Setting max auto scaling is doable. Even if that doesn’t translate directly to hard billing, it would still help

yadaeno · 2025-01-17T16:47:10 1737132430

Almost all GCP services have quota by default that you need to manually increase.

itake · 2025-01-17T02:55:37 1737082537

Imagine if LinkedIn wanted to use Firebase to launch a new product.

I could easily imagine a 1,000x hour over hour growth as the social media grows.

If I was LinkedIn, I’d be very upset if Firebase pulled the cord when everyone was looking at the new launch.

collingreen · 2025-01-17T03:35:19 1737084919

Would you be upset if they pulled the cord at the limit you explicitly set beforehad? If not then that's not really the thing the people asking for a billing cap are talking about.

itake · 2025-01-17T04:37:24 1737088644

What does "pulled the cord" mean?

I pay for storage. Does this mean they delete my production database? They delete my s3 buckets? They delete my server logs? My message queue?

Then yes! I would be extremely upset. How do you expect the cloud provider to magically know what is safe to "pull the plug" and what is not safe?

like_any_other · 2025-01-17T10:19:31 1737109171

Why do you pick unreasonable interpretations, when there are so many trivial, obvious, reasonable options? Even the literal interpretation of "pull the cord", meaning the power cord, would mean the servers shut down, but nothing is deleted. And why do you claim the provider would "magically" have to know these things? These can be communicated through user settings: "if bill exceeds X, do one of the following:

[ ] continue billing me [ ] throttle bandwidth [ ] gracefully shut down servers (data is deleted after 30 days of non-payment)

This is so painfully obvious even for someone that never deals with cloud vendors, that I just don't understand why you would pretend otherwise.

stvltvs · 2025-01-17T07:49:02 1737100142

More like make you servers publicly inaccessible rather than delete them. Or throttle bandwidth. Or provide a warning when the cap is approaching. Etc.

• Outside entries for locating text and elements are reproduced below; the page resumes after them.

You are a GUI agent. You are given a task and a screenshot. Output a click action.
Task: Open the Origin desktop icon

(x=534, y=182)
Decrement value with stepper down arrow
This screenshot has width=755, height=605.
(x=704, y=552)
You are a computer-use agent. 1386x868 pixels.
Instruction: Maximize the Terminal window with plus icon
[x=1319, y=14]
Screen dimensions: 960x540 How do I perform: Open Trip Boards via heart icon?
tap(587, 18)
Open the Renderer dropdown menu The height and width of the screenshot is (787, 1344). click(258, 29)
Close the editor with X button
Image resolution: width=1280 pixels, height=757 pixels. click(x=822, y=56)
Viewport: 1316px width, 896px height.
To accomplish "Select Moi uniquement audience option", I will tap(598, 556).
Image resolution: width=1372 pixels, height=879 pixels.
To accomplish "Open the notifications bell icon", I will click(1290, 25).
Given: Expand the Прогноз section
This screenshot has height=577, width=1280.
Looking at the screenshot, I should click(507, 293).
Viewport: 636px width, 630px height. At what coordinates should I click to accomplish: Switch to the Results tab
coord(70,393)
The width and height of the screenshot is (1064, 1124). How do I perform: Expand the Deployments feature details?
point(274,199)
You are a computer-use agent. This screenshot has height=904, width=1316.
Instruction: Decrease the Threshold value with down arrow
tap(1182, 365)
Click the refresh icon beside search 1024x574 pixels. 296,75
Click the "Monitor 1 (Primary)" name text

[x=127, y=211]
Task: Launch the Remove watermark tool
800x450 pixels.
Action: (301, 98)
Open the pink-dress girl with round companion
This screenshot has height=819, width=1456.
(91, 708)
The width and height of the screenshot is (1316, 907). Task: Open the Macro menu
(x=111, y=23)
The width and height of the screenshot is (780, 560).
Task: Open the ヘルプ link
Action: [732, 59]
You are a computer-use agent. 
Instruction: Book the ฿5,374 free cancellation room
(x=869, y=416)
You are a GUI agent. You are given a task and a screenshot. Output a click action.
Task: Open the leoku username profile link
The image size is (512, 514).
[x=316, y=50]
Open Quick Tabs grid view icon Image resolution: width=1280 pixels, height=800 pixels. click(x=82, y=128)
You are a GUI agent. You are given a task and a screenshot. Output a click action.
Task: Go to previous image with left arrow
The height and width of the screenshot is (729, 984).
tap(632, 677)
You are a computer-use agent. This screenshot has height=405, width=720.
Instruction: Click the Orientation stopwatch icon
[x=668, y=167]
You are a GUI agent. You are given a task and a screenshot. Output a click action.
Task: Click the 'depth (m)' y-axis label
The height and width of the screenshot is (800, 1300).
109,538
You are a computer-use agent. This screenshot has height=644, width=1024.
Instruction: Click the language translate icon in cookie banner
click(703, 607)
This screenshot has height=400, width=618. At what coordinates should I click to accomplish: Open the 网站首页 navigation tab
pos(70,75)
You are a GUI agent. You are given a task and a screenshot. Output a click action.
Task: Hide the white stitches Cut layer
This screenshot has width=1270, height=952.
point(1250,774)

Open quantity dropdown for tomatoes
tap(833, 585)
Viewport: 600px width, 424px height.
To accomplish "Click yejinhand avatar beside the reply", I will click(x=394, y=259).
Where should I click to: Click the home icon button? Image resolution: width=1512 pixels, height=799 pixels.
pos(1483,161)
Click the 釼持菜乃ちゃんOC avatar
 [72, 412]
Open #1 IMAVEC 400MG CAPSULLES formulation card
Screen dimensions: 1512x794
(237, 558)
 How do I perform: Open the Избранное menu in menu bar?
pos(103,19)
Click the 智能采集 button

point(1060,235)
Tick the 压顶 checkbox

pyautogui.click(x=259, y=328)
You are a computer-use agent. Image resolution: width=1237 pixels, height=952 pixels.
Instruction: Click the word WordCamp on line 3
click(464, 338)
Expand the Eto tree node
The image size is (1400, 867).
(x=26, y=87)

jlcummings · 2025-01-17T09:43:01 1737106981

Exactly. Why the fixation on one strategy for handling this not so uncommon scenario. It is so common that handling it should be defacto.

This isn’t a pre-paid gas pump use, but that could be one way to present it. We all want to fill as fast as possible. And if your fill spout can handle top rates, you get top fill rates, until you close in on the hard limit. Then it trickles down to the metered drop. Then stops precisely where it needs to.

By accepting/requesting a hard cap, the provider can make clear that in order to be precise, soft caps will go into affect earlier and induce progressive throttling where applicable. If the throttle doesn’t catch the final milliliter or two of gasoline, before the pump shuts off, the provider can and should just let it go. It’s a loss, but comparatively a figurative drop in the bucket.

The other obvious route is predictive where prior usage guide the guardrails. Ordering two eggs is typical for a single meal. Ordering twelve is not. Ordering three or four is unusual for most but if you are a regular diner your habits will be observable.

Any of this predicated on the provider to want to do something. They seem to lack incentives at this point for making it easy. It is stories like op that I avoid well known problematic providers like Firebase who don’t respect and foster long term relationships.